Apple sends new warning about mercenary spyware attacks to iPhone users. Should you worry now?
Apple is sounding a new round of alarm bells over a wave of sophisticated and destructive spyware attacks against specific people across 92 countries. As spotted by TechCrunch on Wednesday, Apple sent an email warning individuals in the crosshairs that they "are being targeted by a mercenary spyware attack that is trying to remotely compromise the iPhone associated with your Apple ID." The email also listed the specific ID for each individual who received it.
The email explained that the attack is likely targeting each potential victim because of who they are or what they do.
Also: Removing spyware from your phone can be tricky. These options are your best bet
"Although it's never possible to achieve absolute certainty when detecting such attacks, Apple has high confidence in this warning -- please take it seriously," Apple added in its message.
This is the second such warning that Apple has issued in 2024. In April, the company sent out a similar alert to targeted iPhone users, cautioning them about mercenary spyware attacks directed against them. At the same time, Apple updated its support page on threat notifications and mercenary spyware. The page explains how mercenary spyware attacks work, how Apple will alert its users if they're the victims of such an attack, and what to do if you're targeted by this kind of attack.
So just what is a mercenary spyware attack, and should the average iPhone user be concerned? On the one hand, most iPhone users will never be targeted by these types of attacks. On the other hand, such an attack could prove devastating for you, since a successful attacker can remotely control and steal sensitive data from your device.
Typically carried out by, or on behalf of, nation states, such attacks are usually launched against individuals with specific roles in society, such as journalists, activists, politicians, and diplomats. The goal is often to strike back at someone because of what they did or said, especially if it runs afoul of a government, a political leader, or another type of authority.
Also: Google's dark web monitoring service will soon be free for all users - here's how to use it
More advanced and complex than your average cybercrime, a mercenary spyware attack usually targets a few people. The attacks can still cost millions of dollars, according to Apple, and are often short-lived, creating a challenge for anyone attempting to detect and stop them. While these attacks are rare, Apple has sent out threat notifications multiple times per year since 2021, notifying people in more than 150 countries.
"It's really important to recognize that mercenary spyware, unlike others, is deliberately designed with advanced capabilities, including zero-day exploits, complex obfuscation techniques, and self-destruct mechanisms, making it highly effective and hard to detect," Krishna Vishnubhotla, VP of product strategy at mobile security provider Zimperium, told ZDNET back in April. "Operating in stealth is key to its success. The developers of mercenary spyware go to great lengths to remove any clues that might link the software back to them or their clients."
Probably the best known spyware for these types of attacks is Israel-based NSO Group's Pegasus, which has been used in mercenary spyware campaigns against noted journalists, politicians, and other individuals. The NSO Group typically skirts any responsibility, claiming that the firm sells Pegasus only to intelligence and law enforcement agencies and that Pegasus can only be used against terrorists and criminals.
Apple and other companies have nevertheless sued the NSO Group for its role in state-sponsored attacks. Apple has also been forced to create and deploy bug fixes for the iPhone, iPad, Mac, and Apple Watch to shore up vulnerabilities exploited by Pegasus.
Although such attacks are often state-sponsored, Apple removed that term from its alert and from the latest update to its support page, after facing pressure from the Indian government about linking such breaches to state actors, a source with direct knowledge told Reuters. The support page does, however, still state that "individually targeted attacks of such exceptional cost and complexity have historically been associated with state actors."

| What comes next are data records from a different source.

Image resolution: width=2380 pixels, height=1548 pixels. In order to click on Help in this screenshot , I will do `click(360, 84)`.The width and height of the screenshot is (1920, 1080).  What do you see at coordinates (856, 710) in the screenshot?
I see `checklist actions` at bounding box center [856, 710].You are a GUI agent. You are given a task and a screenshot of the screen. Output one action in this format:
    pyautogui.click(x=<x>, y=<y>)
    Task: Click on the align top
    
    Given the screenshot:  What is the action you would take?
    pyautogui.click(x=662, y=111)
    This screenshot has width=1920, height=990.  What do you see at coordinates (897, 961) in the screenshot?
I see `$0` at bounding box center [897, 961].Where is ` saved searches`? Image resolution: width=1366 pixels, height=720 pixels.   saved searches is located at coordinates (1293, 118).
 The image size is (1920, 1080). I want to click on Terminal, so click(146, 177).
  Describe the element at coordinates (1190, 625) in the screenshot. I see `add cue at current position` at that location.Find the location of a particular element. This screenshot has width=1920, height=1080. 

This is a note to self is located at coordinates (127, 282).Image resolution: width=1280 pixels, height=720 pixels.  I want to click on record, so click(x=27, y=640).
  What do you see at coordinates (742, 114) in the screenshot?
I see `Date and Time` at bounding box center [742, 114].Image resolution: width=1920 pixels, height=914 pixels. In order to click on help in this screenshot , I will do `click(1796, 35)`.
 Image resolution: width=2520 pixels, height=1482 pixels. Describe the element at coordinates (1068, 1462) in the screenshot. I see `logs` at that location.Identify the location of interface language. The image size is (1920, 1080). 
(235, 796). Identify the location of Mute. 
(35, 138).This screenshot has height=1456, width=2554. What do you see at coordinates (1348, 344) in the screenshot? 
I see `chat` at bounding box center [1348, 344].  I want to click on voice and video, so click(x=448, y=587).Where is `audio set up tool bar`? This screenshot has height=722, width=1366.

Also: How to find out if an AirTag is tracking you
How would you know if you're being targeted by a mercenary spyware attack? If Apple determines that you're a potential victim, you'll receive an email and a text message with an alert. A threat notification will also appear at the top of your Apple ID page after you sign in.
Apple suggests that all iPhone users take the following steps to protect themselves from spyware and similar threats:
- Protect your device with a passcode.
- Safeguard your Apple ID with two-factor authentication and a strong, secure password.
- Update your device to the latest OS version, which usually includes the newest security fixes.
- Install apps only from the App Store.
- Use strong and unique passwords for all your online accounts.
- Don't click on links or attachments from unknown senders.
You can also protect yourself against such attacks by turning on Lockdown Mode, which disables or limits key features and settings to prevent spyware from stealing sensitive data. In the event of an attack, Apple recommends that you also reach out to experts, such as the rapid-response emergency security assistance offered by the Digital Security Helpline at the nonprofit group Access Now.